Data Acquisition
The data was collected in urban Montreal and spans 66 km of urban roads, amounting to 14 TB of storage. The dataset includes:
- 2.8 million images collected at 30 Hz by the four AR0231 cameras
- 42250 images at 25 Hz captured by the C920 camera during sound measurements
- 480240 64-channel lidar point clouds recorded at 20 Hz
- 81.1 billion sound pressure samples recorded from the 1024 microphones
All measurements were time-stamped and synchronized with GNSS as time reference. The microphone array signals were recorded at 10 second intervals at a sampling rate of 46.875 kHz. All acoustic captures are highlighted in the map below.

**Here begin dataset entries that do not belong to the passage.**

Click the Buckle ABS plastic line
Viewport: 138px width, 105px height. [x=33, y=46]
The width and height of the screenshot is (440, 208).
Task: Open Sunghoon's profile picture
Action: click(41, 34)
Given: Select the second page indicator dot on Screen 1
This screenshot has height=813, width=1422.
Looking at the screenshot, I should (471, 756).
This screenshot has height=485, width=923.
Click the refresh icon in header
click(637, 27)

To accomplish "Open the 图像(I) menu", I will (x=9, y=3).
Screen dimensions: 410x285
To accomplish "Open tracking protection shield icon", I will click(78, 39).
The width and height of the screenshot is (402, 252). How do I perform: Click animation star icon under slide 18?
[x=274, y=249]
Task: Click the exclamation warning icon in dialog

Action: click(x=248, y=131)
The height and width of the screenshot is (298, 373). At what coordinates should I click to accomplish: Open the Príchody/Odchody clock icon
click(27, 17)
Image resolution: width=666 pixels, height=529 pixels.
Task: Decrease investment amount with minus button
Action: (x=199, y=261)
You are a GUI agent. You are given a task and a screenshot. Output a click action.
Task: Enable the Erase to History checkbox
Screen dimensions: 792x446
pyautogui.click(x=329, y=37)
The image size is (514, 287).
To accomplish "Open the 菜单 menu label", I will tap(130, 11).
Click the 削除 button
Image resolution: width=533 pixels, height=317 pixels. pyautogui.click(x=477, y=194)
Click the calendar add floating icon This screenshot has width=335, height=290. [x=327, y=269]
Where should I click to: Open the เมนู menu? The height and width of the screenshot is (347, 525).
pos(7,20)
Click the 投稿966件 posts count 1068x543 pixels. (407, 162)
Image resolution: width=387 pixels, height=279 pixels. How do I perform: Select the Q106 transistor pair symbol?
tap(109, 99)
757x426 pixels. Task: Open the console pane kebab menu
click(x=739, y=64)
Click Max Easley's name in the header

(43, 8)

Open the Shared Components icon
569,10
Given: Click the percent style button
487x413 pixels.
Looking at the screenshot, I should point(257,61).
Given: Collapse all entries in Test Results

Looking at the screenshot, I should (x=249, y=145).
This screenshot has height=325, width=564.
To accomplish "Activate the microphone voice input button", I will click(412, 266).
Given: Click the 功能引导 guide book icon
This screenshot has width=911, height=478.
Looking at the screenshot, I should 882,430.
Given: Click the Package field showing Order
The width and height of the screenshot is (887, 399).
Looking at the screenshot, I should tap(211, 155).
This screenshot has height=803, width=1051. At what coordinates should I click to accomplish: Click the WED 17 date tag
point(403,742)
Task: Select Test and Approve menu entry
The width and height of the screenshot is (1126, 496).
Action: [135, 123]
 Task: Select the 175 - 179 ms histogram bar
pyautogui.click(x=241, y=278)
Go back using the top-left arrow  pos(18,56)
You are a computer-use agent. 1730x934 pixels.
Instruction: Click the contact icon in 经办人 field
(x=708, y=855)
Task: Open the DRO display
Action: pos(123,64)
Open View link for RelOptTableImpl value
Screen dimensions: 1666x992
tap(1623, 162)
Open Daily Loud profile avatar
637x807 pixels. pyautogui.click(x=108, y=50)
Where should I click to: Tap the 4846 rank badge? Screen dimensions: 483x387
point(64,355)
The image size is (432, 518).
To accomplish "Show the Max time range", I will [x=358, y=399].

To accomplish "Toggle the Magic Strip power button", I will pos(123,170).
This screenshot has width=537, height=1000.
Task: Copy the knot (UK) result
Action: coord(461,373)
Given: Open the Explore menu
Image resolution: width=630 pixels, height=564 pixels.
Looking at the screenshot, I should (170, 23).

During the data acquisition, to minimize the effect of high winds on the sound readings, a speeds were maintained between 30km/h to 40km/h.
Map
Map displaying the data acquisition route. Measurements from all sensors are available for red sections. Blue sections are missing data from the microphone array and RGB camera.
Traffic Diversity
This graph highlights the instances of traffic agents in the dataset across 6 different classes, with cars being the vast majority.
Distribution of Data
The dataset covers both day and night scenes, variety of weather conditions, neighborhoods and scenery and includes capture sequences with our prototype capture vehicle moving as well as being stationary.